The Gulf Arab state’s National Oil and Gas Authority said in December that it would gradually raise the domestic selling price for diesel fuel, almost doubling it by 2017, in order to reduce a heavy subsidy burden on state finances.

“The plan was approved but now no one knows when it will be implemented,” Shura council deputy chairman Jamal Fakhroo said on the sidelines of an industry event in Doha.

“Even though the subsidy plan is for diesel and not gasoline that’s used in cars, it’s not something that will be accepted by the public and that’s something the government doesn’t want to deal with.”

The appointed Shura Council and an elected chamber make up Bahrain’s national assembly.

Sunni-ruled Bahrain is struggling to end simmering unrest among its Shi’ite Muslim majority, whose pro-democracy revolt was crushed by the state security forces in 2011.

Like other Gulf energy exporters, Bahrain spends heavily to subsidise fuel prices for its consumers despite being the only country in the region with persistent fiscal deficits.
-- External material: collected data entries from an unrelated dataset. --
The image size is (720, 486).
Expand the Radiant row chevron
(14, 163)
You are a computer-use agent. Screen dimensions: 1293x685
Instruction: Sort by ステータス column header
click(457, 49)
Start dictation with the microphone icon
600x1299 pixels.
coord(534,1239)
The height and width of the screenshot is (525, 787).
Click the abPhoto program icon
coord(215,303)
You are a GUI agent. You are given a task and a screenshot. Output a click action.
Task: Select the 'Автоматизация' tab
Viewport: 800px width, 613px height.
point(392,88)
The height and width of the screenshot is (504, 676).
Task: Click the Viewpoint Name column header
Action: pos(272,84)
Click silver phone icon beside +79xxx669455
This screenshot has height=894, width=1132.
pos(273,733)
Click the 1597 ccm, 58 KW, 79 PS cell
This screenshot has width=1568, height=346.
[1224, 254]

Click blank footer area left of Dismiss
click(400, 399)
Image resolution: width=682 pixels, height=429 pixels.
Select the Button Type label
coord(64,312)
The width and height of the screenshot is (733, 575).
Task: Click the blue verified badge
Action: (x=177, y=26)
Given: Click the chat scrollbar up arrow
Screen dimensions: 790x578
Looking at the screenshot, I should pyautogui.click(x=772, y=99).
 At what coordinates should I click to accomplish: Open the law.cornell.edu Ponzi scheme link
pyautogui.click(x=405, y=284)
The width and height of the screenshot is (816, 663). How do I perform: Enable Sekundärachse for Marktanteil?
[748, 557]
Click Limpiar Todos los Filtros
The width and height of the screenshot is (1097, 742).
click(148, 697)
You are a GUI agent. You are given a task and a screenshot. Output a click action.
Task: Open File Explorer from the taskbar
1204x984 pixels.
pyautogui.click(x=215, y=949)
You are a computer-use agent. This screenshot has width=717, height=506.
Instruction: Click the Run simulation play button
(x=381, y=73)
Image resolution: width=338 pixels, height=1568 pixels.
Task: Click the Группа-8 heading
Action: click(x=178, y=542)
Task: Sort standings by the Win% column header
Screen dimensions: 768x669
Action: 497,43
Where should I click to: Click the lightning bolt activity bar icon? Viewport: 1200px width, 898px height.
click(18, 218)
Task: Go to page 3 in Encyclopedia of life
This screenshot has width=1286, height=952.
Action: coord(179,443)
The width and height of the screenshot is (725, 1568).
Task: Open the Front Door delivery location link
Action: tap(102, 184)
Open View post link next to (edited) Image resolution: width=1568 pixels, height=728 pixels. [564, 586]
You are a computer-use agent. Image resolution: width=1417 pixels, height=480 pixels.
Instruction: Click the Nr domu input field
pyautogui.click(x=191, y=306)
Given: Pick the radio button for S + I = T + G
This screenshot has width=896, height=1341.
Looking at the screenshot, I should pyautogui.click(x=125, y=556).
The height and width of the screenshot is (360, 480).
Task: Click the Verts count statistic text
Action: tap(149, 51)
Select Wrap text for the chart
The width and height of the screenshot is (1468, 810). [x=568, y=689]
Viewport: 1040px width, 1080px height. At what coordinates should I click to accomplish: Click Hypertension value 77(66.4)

Shrinking budget surpluses after years of massive fiscal expansion has made some Gulf states such as Oman consider cutting subsidies, a politically sensitive topic after the wave of social unrest that swept the Middle East in 2011.

Last year, the International Monetary Fund warned that Bahrain urgently needed to reform its economy to stop its debt burden becoming unsustainable.

The island kingdom is forecast to post a budget shortfall of 3.7 per cent of gross domestic product in 2014, widening to 5.0 per cent in 2015, a Reuters poll showed last month.